Una infausta mañana, sin embargo,
mis diez hijos miraron hacia el mar,
y se embarcaron a lejanas tierras
en pos de las tribus amerindias,
la nueva Europa (sobre todo Grecia),
sin descartar el continente asiático.

En Atenas volaron tantas flechas
que el firmamento se opacó en el acto,
y los caballos, como truenos del Olimpo,
galoparon bajo el brillo de armaduras
que cegaban los islotes y las aguas,
las playas solitarias y los puertos.

Las lanzas enemigas se tornaron
como duras espigas en los campos,
y mis hijos, finalmente derrotados,
azotaron de nuevo los caminos
de las vastas llanuras oceánicas.

Oleadas calientes y ambiciosas
engulleron barcos y guerreros
como frágiles trocitos de papel;
la tierra tuvo graves convulsiones
y el océano rugió de costa a costa
en su cuenco de rocas y montañas.

El planeta voló en diez mil pedazos
abriendo abismos de fatales grietas,
con caninos de magma entre su boca,
mientras los mares, tozudos y violentos,
sepultaban, sin tregua y sin piedad,
eso que tanto me costara un día
por mi codicia de poder divino,
en esa hora de vientos malhadados
que hinchó sus velas y los vio partir.

Del libro "Poemas de un esquizofrénico"



CUADRAGESIMONOVENO YO

Cuando por vez primera, en la taiga siberiana,
posé mi pata izquierda sobre la madre Tierra,
surgió el ajo penetrante y su prima la cebolla.

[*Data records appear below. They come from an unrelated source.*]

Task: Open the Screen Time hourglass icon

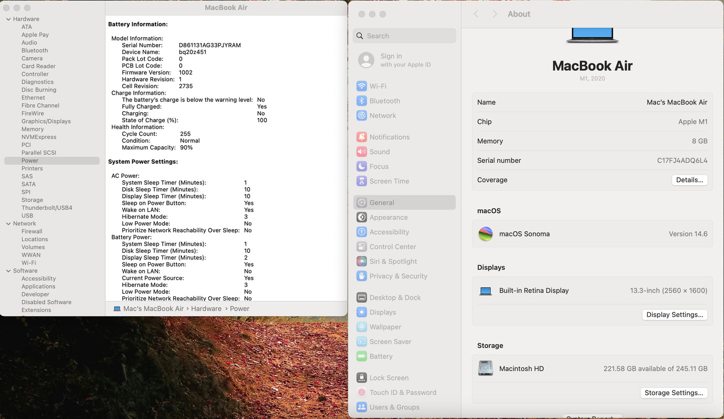Action: click(x=361, y=181)
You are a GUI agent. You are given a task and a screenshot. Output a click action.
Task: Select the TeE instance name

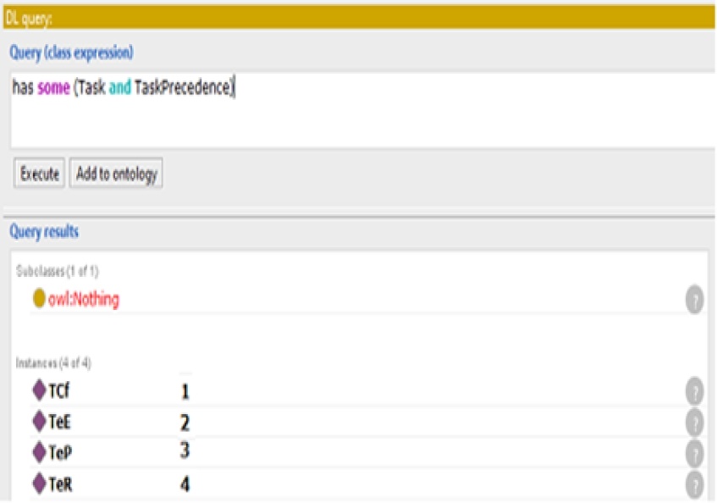pyautogui.click(x=59, y=422)
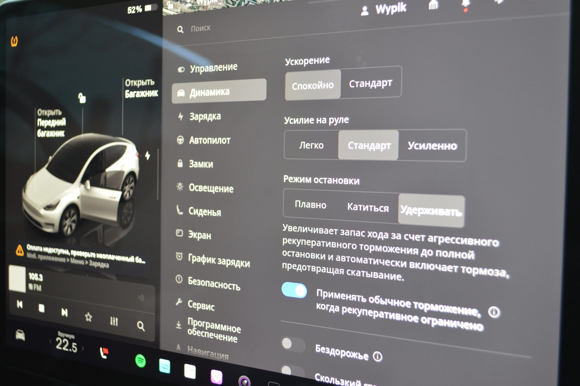Select Стандарт acceleration mode
Image resolution: width=580 pixels, height=386 pixels.
tap(370, 84)
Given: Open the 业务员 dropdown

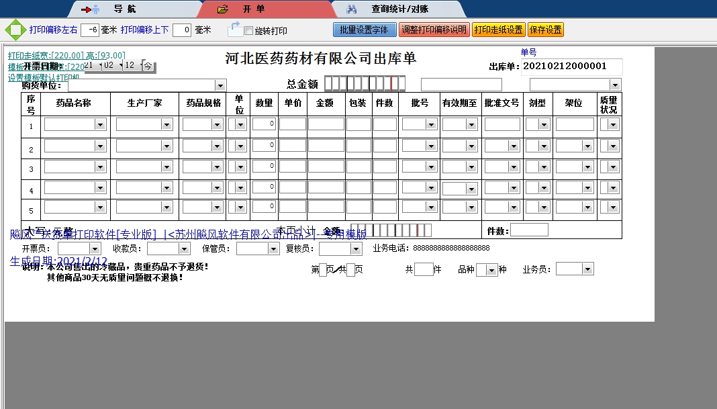Looking at the screenshot, I should point(587,269).
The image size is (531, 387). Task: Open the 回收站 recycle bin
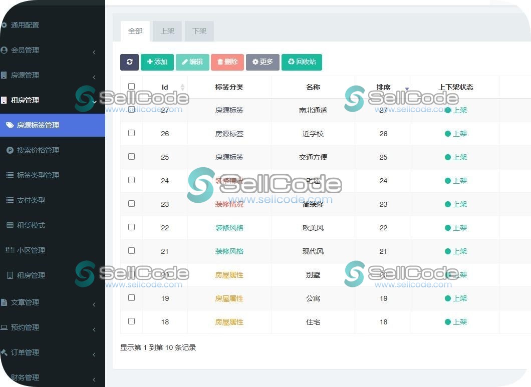tap(302, 62)
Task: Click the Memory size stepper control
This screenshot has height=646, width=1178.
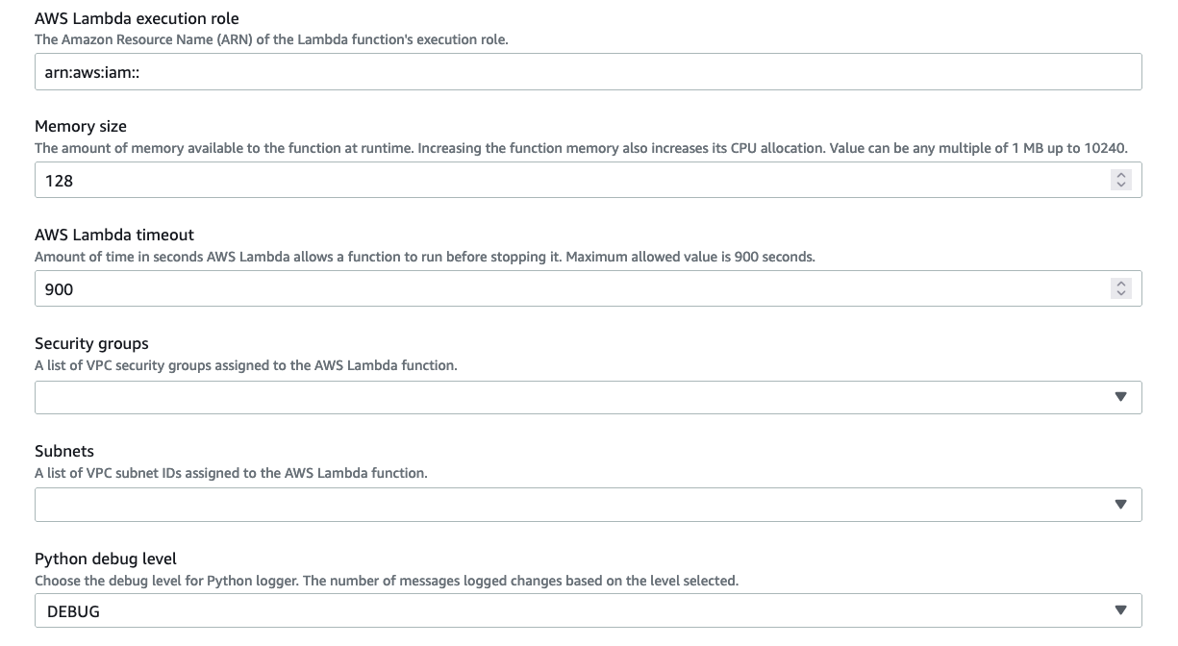Action: coord(1121,180)
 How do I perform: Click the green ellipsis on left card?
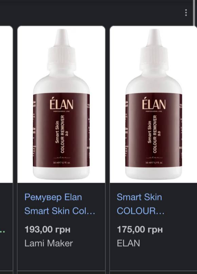2,232
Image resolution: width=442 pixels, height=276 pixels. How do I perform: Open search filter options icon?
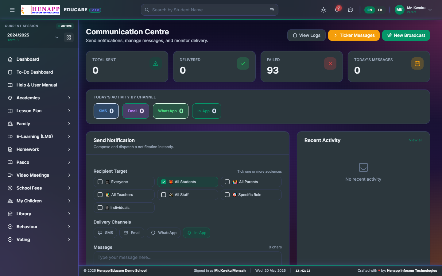(272, 10)
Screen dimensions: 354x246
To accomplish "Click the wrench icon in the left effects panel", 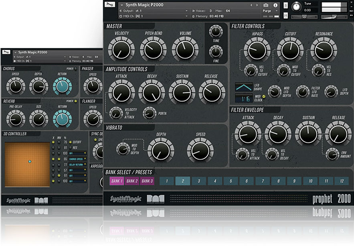I will pos(7,52).
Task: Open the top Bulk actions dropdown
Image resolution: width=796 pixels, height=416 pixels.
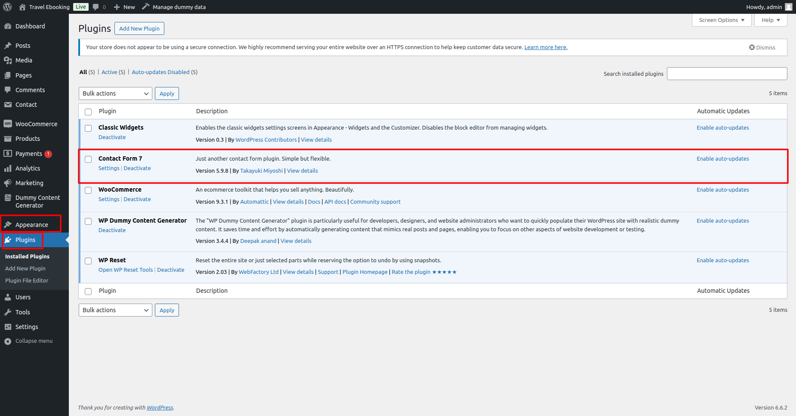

Protección es el primero contra fantásticos seres,
la segunda condimento para exquisitos manjares;
ambos suelen alejar a visitantes nocturnos
cuya presencia es nociva o muy poco deseable.

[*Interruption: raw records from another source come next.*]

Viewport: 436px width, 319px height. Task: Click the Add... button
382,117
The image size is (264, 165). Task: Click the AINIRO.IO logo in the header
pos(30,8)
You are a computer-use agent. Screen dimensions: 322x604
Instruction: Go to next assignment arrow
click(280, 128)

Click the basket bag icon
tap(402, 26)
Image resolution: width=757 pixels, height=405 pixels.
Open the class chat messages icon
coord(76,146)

Este linaje infernal me afianza contra vampiros
si fabrico las guirnaldas con tallos y bulbos secos,
para colgar en las puertas y barandas de las camas.

Por esa misma razón, mi pezuña endemoniada
es fortaleza segura frente a cualquier maleficio,
diferente a tanto chisme que contra mí se propaga.

Y yo, Satán, quedaré gratificado por siempre
con los que tengan presente la vigorosa influencia
que proporciona la magia particular de mi casco.